**What to produce:** Copy the records starting at the line containing "Select Big Bang Buff/Blush/Beige entry" and ending at the line containing "point(429,258)", replacing "computer-use agent" with "GUI agent" and leaving everything else unchanged. Omit the pictures from your answer.

**Source material:**
######

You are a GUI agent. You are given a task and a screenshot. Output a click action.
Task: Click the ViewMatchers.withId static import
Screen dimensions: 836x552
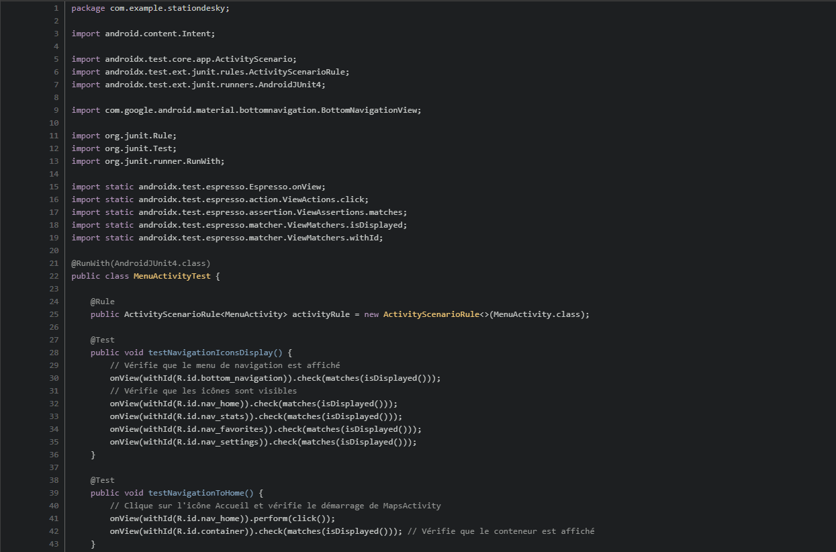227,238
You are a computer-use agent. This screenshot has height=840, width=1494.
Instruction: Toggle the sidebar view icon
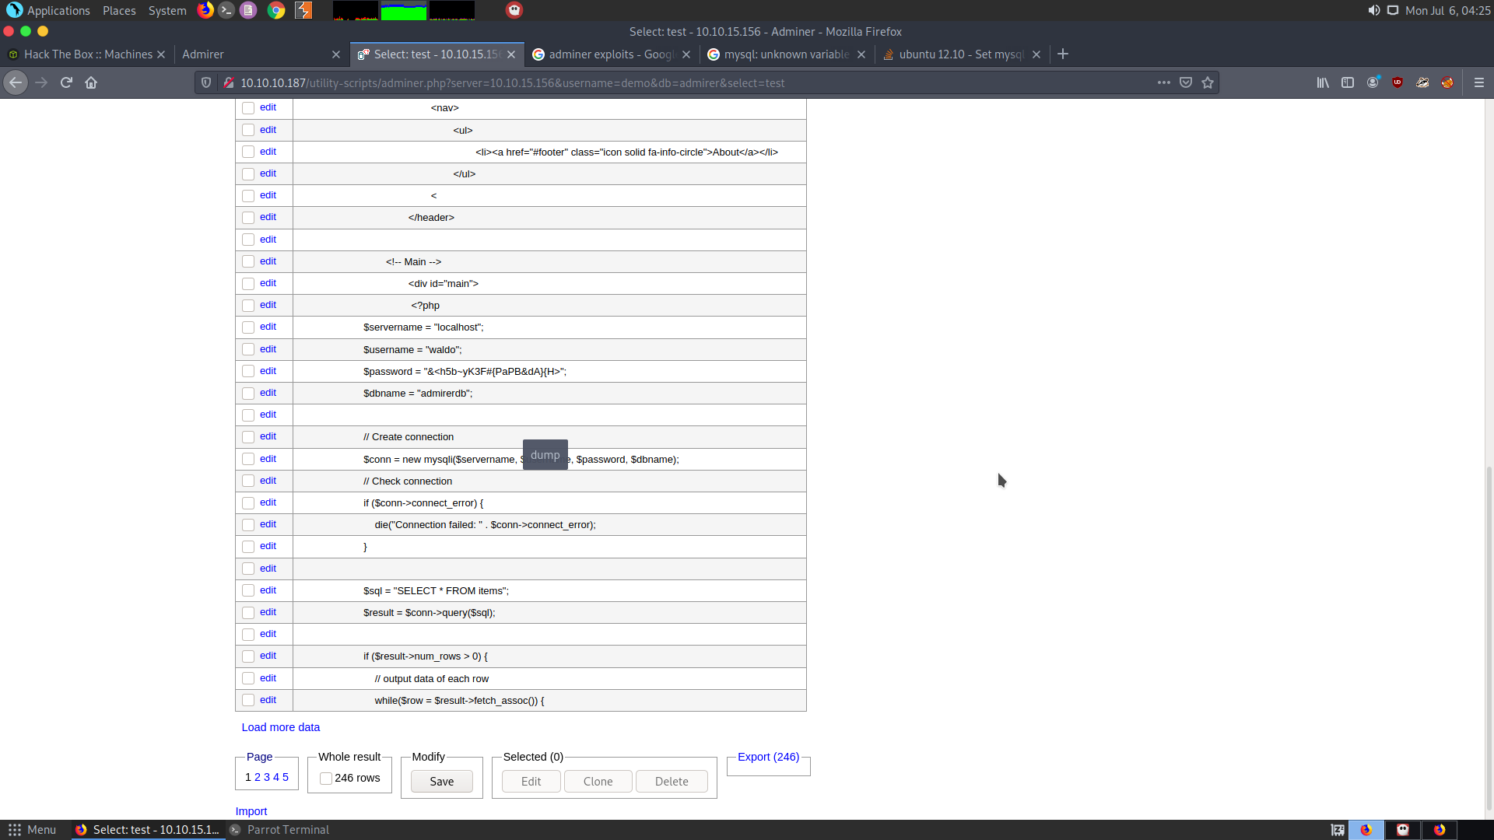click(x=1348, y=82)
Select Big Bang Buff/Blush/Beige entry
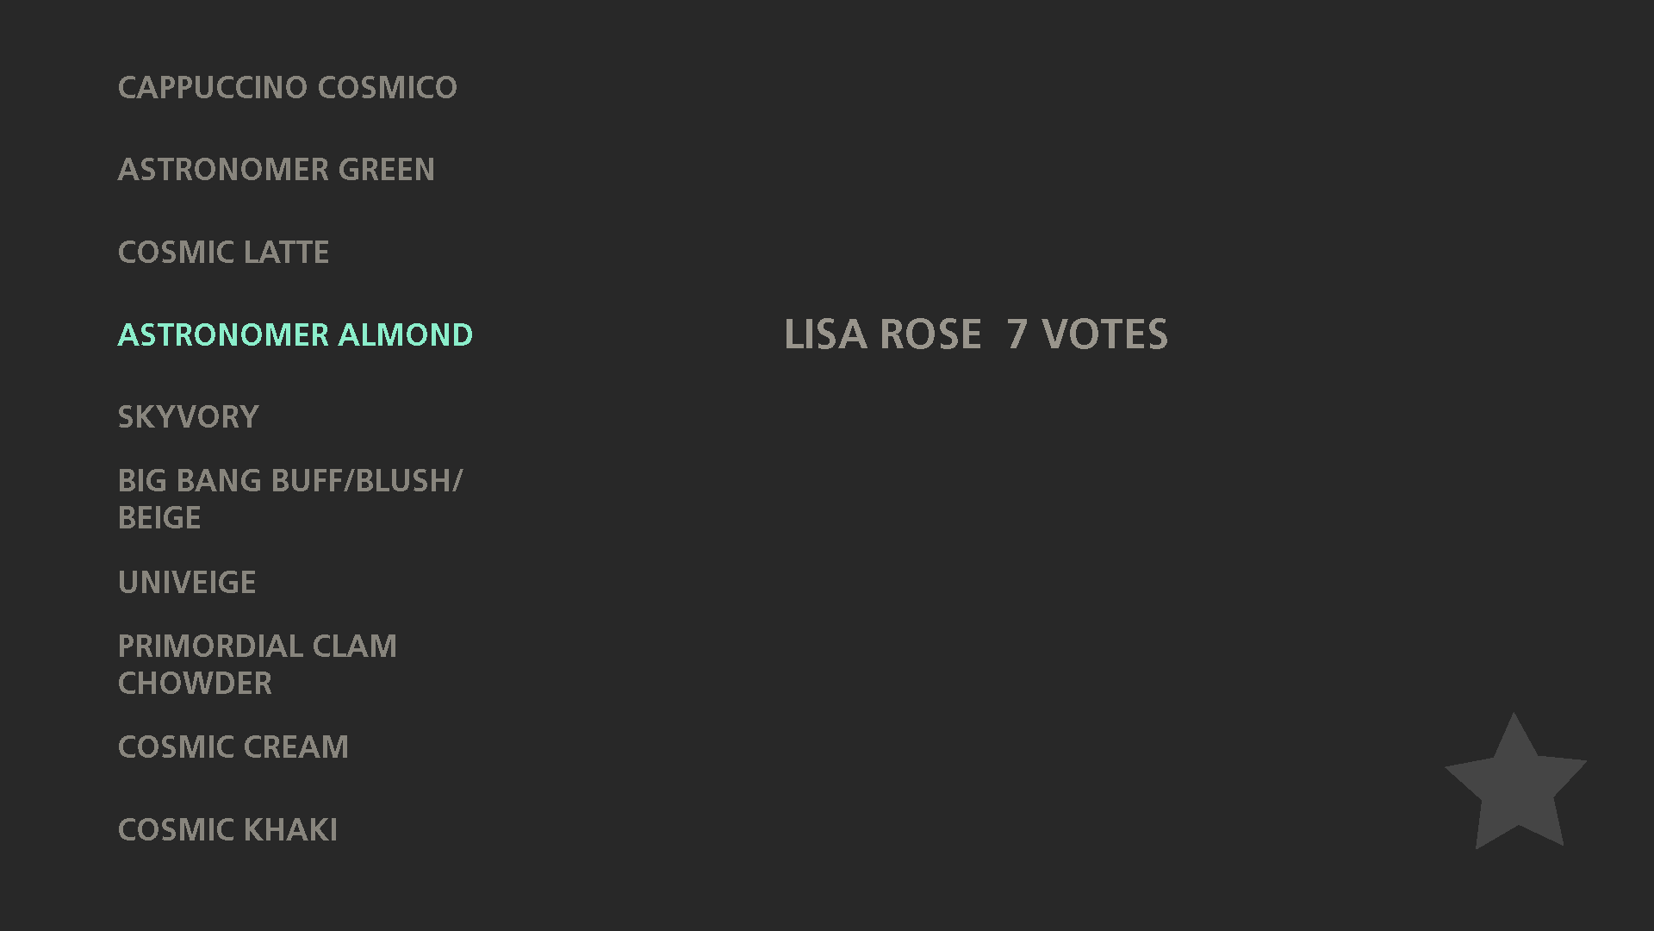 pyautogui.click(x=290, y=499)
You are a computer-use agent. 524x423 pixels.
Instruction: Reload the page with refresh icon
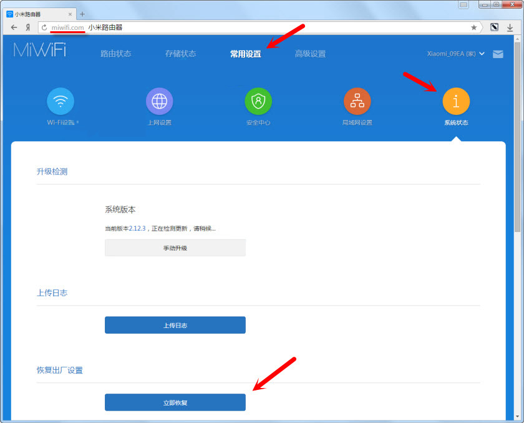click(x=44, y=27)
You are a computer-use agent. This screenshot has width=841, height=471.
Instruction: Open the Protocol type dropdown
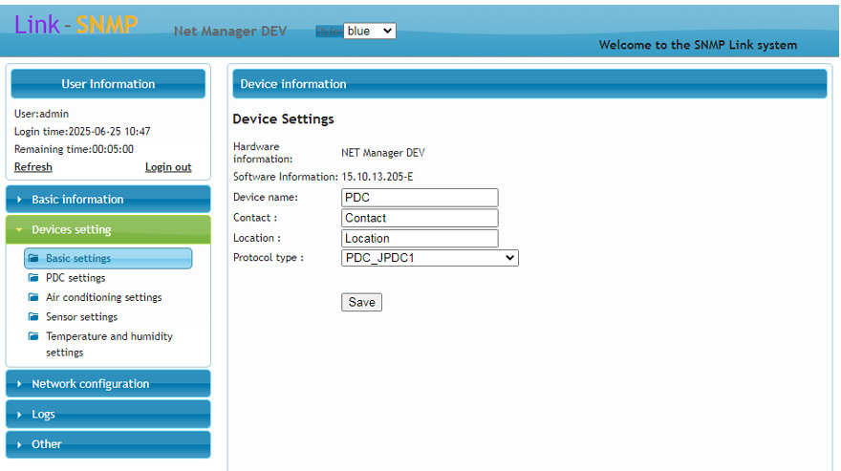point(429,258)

######

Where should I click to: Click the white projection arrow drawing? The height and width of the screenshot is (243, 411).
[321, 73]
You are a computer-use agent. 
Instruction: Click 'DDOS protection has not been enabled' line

######

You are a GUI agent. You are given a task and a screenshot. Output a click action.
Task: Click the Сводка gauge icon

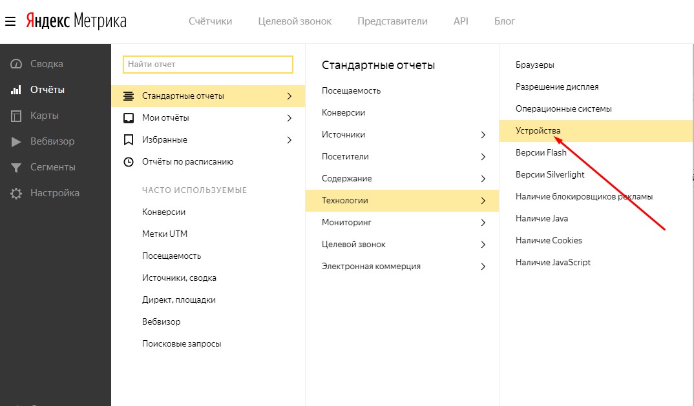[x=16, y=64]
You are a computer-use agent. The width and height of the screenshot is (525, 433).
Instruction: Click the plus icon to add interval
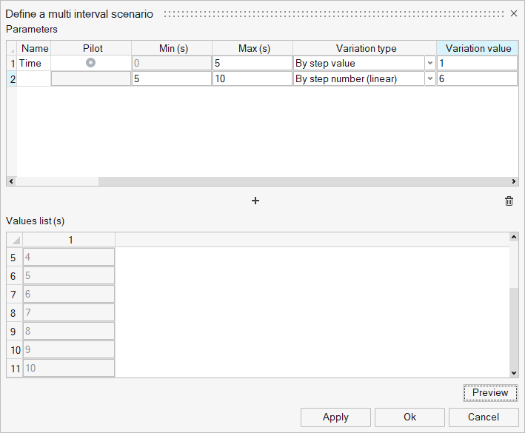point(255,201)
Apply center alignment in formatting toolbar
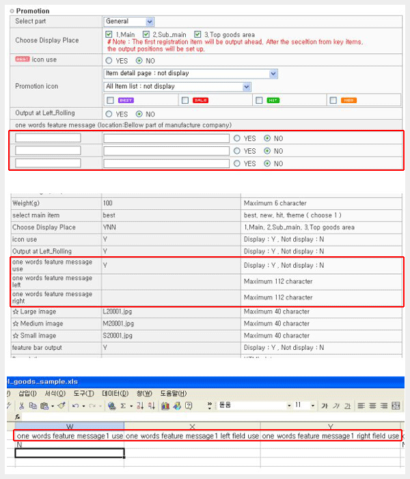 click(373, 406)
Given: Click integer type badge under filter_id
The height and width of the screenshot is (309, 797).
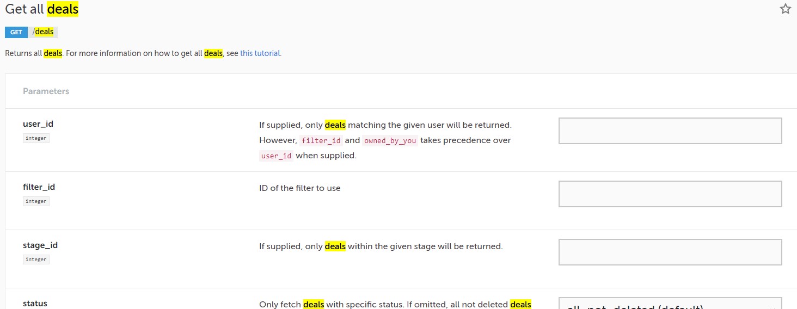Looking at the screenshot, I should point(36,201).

######

**Result of this exercise:**
Select Big Bang Buff/Blush/Beige entry
 pyautogui.click(x=290, y=499)
You are a GUI agent. 524x423 pixels.
Instruction: Reload the page with refresh icon
click(x=44, y=27)
You are a GUI agent. This screenshot has width=841, height=471.
Instruction: Open the Protocol type dropdown
point(429,258)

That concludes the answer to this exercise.